Because you are effective as the result of your unique talents, you probably think that others should be like you. It is hard for planners to understand why others can’t, or won’t plan. If you broker people together, you might not have much patience with someone who prefers to work alone. Trying to make everyone like yourself, or even assuming they should be, is a fatal mistake.

Without doubt, you have discovered that your talents have yielded a certain degree of success, maybe even a great degree of it. And you probably consider your particular talents to be more valuable and worthy than those manifested by others. Most humans do even if they won’t or can’t admit it.

The reality is they aren’t.

There are reaches of your circle of concern that are out of reach for you as you are. And if you are out of touch with yourself, your strengths, and your weaknesses, they will remain elusive. Discover who you are, what you are good at, what you are not so good at, and what talents you need to fill the gap.

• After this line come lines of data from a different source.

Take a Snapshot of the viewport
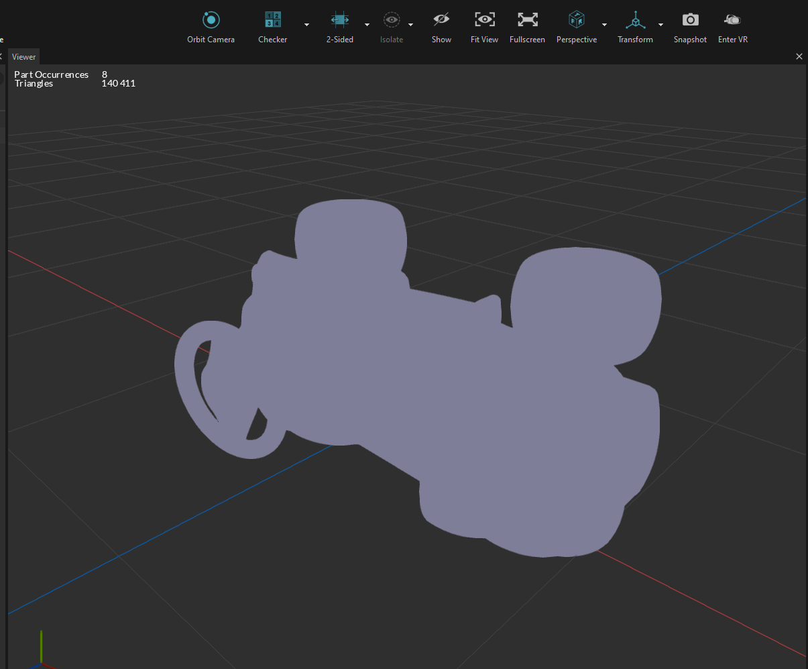The image size is (808, 669). tap(690, 20)
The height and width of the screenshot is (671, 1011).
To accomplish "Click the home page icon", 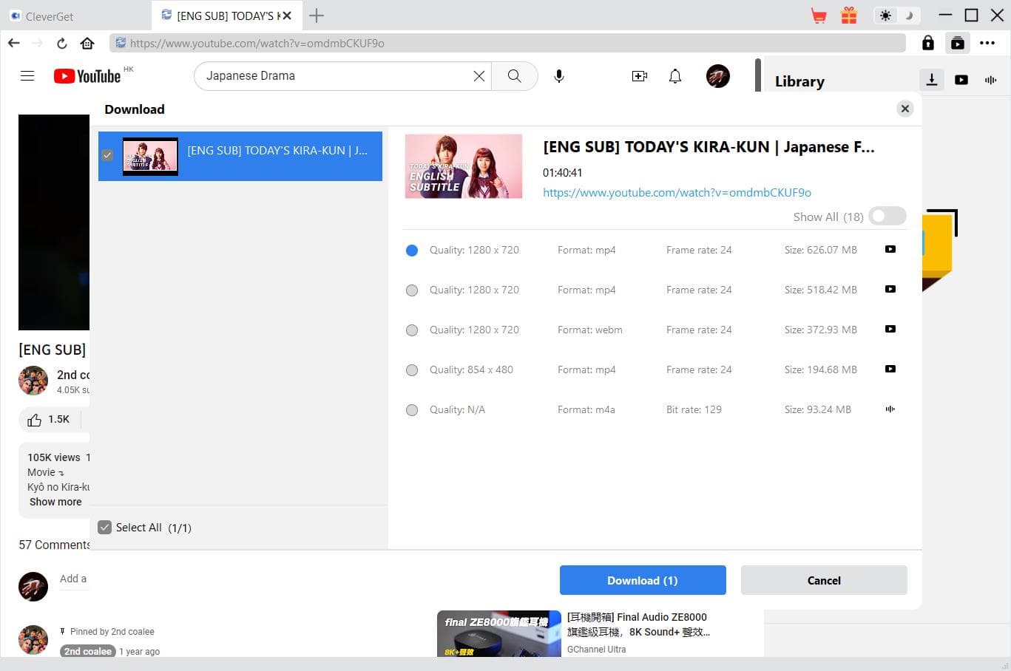I will click(87, 43).
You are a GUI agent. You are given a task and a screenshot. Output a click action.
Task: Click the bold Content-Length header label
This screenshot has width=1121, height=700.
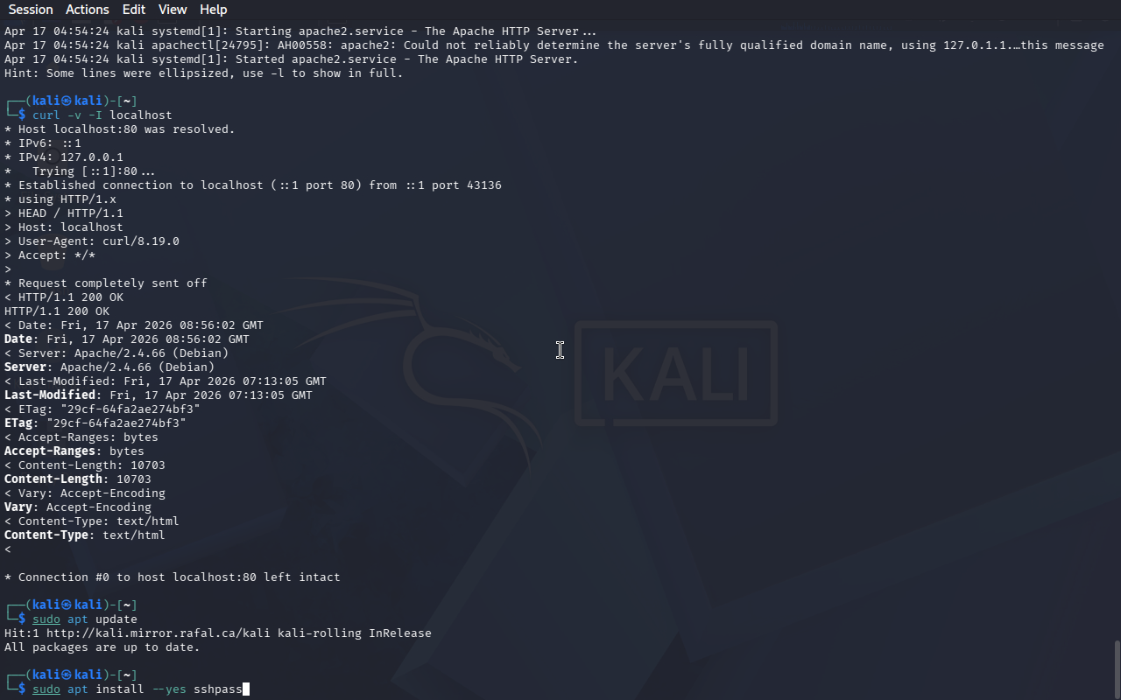[x=53, y=479]
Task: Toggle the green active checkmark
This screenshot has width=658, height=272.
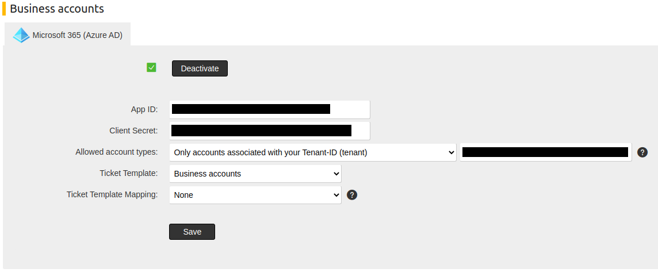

Further, it isn’t a good idea to add someone too much like yourself to the mix because of inevitable conflict.

Two planners will battle over whose plans will be used. Two promoters will vie for the loudest voice. Two visionaries, perhaps the most dangerous marriage, lead to the most threatening condition – two visions, which is division. So while you are likely most comfortable with someone of like mind and ability, and you will be stretched to make room for someone whose strengths do not match your own, it is a good tension. For example, if you’re an innovator, you might feel someone who is an analyzer is slowing you down. Just remember that you select the talent you need. You don’t need and shouldn’t try to add every other major talent to your strategic partnership of assistants. Pick people whose talents, knowledge, and skill further your own in the dimensions of concern that are uniquely and particularly yours.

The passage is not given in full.